NICE should be handed broader remit to consider wider impact of NHS spending, says Burnham
NICE will be asked to consider the impact of its recommendations on ‘all public spending’ including the criminal justice and benefits systems if the Labour party wins the next general election, the shadow health secretary has revealed.
Speaking at the Nuffield Health Summit yesterday, Andy Burnham pledged to rebuild NICE’s ‘profile and authority’ which he said had been ‘chipped away’ by the coalition Government.
Mr Burnham set out his vision for a health service which would focus on social care and preventative medicine and said he wanted to ‘empower GPs’ by making them the coordinating figure in multidisciplinary care teams.
In response to questions after his keynote address, Mr Burnham said: ‘I would want to re-establish the profile and authority of NICE which I think has been chipped away at during this Government.’
‘NICE shouldn’t just look at the health budget, or bits of the social care budget. When it makes recommendations, it should look at all public spending, because there are certain interventions that could save the criminal justice system in mental health, or could save the benefits system in terms of work readiness, if we’re going to help people back to work.’
He added: ‘NICE should have, in my view, a broader review of the public purse. And if it makes a recommendation, and if it says something is worth doing, then it should be done everywhere.’
Mr Burnham also called for GPs to be given the freedom to deliver ‘personalised solutions’ for patients, which could include non-medical interventions such as walk-in showers for patients who need them.

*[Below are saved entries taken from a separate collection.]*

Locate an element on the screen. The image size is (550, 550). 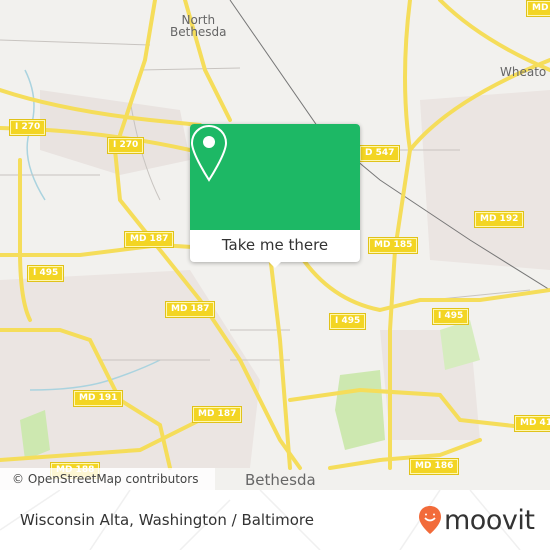
road-shield: D 547 is located at coordinates (380, 154).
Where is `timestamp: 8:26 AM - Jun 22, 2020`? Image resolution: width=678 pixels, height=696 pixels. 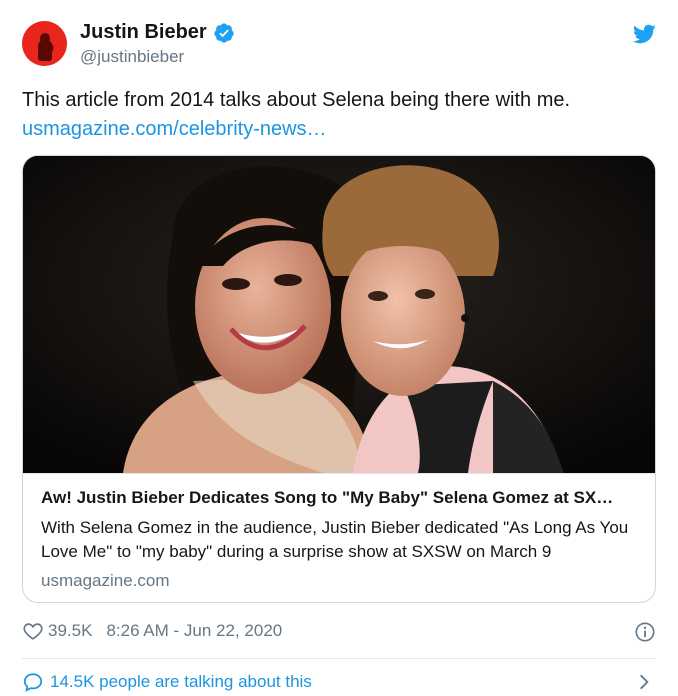
timestamp: 8:26 AM - Jun 22, 2020 is located at coordinates (194, 631).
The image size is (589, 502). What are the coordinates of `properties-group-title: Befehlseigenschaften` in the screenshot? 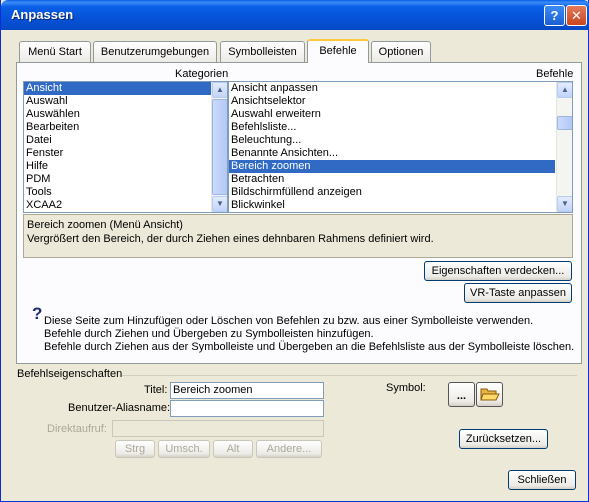 It's located at (70, 374).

He said: ‘I think it’s about empowering the GP to be at the centre of that multidisciplinary team operating within a social rather than medical model. I want the GP, not just to have the medical solutions for people, antidepressants or whatever.’
‘The GP should be able to pay to get people what they need - the walk in shower - they should be empowered to give people personalised solutions that work for those people. And I think actually that could be quite invigorating for general practice.’